Stated exercise — Reproduce the data word for word, starting at the very beginning and ending with the line that contains "(x=269, y=165)", including that line.
↓
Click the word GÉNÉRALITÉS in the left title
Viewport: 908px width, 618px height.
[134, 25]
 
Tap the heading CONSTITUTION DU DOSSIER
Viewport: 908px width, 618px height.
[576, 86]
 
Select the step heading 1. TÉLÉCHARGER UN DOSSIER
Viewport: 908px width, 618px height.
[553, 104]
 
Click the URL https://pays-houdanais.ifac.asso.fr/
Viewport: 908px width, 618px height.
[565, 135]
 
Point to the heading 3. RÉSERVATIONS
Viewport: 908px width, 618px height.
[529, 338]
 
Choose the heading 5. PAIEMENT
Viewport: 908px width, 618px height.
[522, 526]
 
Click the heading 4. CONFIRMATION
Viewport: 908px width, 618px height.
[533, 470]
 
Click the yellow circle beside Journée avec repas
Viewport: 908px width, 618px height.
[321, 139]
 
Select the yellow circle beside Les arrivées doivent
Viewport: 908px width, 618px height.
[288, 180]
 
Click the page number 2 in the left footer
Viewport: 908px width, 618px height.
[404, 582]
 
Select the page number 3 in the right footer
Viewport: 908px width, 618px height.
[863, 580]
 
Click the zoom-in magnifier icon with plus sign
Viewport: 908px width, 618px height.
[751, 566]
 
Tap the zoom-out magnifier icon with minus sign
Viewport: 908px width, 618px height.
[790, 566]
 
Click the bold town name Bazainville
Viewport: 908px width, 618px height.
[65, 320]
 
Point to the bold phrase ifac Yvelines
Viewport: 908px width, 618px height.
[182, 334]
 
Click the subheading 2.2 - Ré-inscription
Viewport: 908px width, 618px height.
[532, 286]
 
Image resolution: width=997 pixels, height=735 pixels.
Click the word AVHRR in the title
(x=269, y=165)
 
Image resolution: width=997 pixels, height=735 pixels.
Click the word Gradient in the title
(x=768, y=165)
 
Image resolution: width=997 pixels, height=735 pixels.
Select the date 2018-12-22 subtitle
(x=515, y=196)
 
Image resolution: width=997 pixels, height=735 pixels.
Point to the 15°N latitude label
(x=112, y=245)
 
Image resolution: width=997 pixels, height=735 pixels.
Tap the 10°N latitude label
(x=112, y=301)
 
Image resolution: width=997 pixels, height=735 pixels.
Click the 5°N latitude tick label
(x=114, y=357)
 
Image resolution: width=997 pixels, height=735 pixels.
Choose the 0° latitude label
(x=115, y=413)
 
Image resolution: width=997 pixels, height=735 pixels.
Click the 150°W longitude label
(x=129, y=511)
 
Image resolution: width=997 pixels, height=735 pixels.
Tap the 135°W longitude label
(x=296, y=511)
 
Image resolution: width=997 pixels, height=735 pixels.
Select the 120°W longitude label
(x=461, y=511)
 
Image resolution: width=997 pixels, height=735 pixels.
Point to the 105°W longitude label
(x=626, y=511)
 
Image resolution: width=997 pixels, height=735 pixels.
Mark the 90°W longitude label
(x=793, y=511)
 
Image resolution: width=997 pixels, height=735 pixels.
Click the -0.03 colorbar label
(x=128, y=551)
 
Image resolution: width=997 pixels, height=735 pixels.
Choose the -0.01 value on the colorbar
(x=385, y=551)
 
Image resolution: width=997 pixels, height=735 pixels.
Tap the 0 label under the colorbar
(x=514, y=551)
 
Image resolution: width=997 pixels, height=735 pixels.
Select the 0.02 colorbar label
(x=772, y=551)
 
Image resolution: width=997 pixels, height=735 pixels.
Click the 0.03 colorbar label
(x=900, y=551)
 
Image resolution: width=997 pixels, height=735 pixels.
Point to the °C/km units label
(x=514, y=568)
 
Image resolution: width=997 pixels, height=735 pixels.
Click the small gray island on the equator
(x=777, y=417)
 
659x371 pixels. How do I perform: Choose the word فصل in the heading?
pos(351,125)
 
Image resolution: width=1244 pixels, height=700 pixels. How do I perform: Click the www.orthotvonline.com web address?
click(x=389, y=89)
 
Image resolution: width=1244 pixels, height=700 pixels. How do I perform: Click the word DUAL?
↑
Correct answer —
Click the word GÉNÉRALITÉS in the left title
Viewport: 908px width, 618px height.
[134, 25]
 
Tap the heading CONSTITUTION DU DOSSIER
Viewport: 908px width, 618px height.
[576, 86]
 
Select the step heading 1. TÉLÉCHARGER UN DOSSIER
Viewport: 908px width, 618px height.
[553, 104]
 
Click the URL https://pays-houdanais.ifac.asso.fr/
Viewport: 908px width, 618px height.
[565, 135]
 
Point to the heading 3. RÉSERVATIONS
Viewport: 908px width, 618px height.
[529, 338]
 
Choose the heading 5. PAIEMENT
Viewport: 908px width, 618px height.
[522, 526]
 
Click the heading 4. CONFIRMATION
Viewport: 908px width, 618px height.
[533, 470]
 
Click the yellow circle beside Journée avec repas
Viewport: 908px width, 618px height.
[321, 139]
 
Select the yellow circle beside Les arrivées doivent
Viewport: 908px width, 618px height.
[288, 180]
 
Click the page number 2 in the left footer
Viewport: 908px width, 618px height.
[404, 582]
 
Select the page number 3 in the right footer
Viewport: 908px width, 618px height.
[863, 580]
 
Click the zoom-in magnifier icon with plus sign
Viewport: 908px width, 618px height.
[751, 566]
 
Tap the zoom-out magnifier icon with minus sign
Viewport: 908px width, 618px height.
[790, 566]
 
Click the bold town name Bazainville
Viewport: 908px width, 618px height.
[65, 320]
 
Point to the bold phrase ifac Yvelines
Viewport: 908px width, 618px height.
[182, 334]
 
Click the subheading 2.2 - Ré-inscription
Viewport: 908px width, 618px height.
[532, 286]
 
Image resolution: width=997 pixels, height=735 pixels.
Click the word AVHRR in the title
(x=269, y=165)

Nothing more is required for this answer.